Is anyone familiar with this product and can someone confirm whether or not this will support a presta valve? I'm assuming it's universal but I haven't been able to confirm that. I did take the valve piece out of the package and it does seem to lock onto the presta valve, but I wanted to confirm before using any of the CO2 cartridges. Thanks in advance!

- Bill


----------



## MisterC (May 26, 2007)

Yep, that thing is great and will work perfect with your presta valve.

Just make sure you always remember to check inside and outside your tire for whatever might have punctured it. Too oten does one flat become two because of a small piece of glass we leace inside the tire.

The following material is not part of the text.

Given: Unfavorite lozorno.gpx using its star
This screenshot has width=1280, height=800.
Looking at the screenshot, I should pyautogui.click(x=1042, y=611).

If you are using a CO2 you might also want to invest in a small tire pressure gauge since it can be a little tricky getting the tire pressure right.


----------



## bbronov (Jul 15, 2010)

This is a pretty standard item. There are different makes and designs of cartridge inflators. As far as I know, there are no cartridge inflators for Schrader vales, but I could be wrong, and if yours fit over the Presta snugly, then it's made for it. Also, remember that, for the most part, a cart will not provide the same kind of pressure that a floor pump would, so depending on where you are, it might only be a 'get me home' fix...especially if you're on a fat tire bike.


----------



## MisterC (May 26, 2007)

some manufacturers have integrated a pump and a co2 for that reason but you should still be able to get your pressure pretty high with a 16g cartridge in a 23c tube.


----------



## BillyK (Aug 5, 2010)

Accidental post.


----------



## BillyK (Aug 5, 2010)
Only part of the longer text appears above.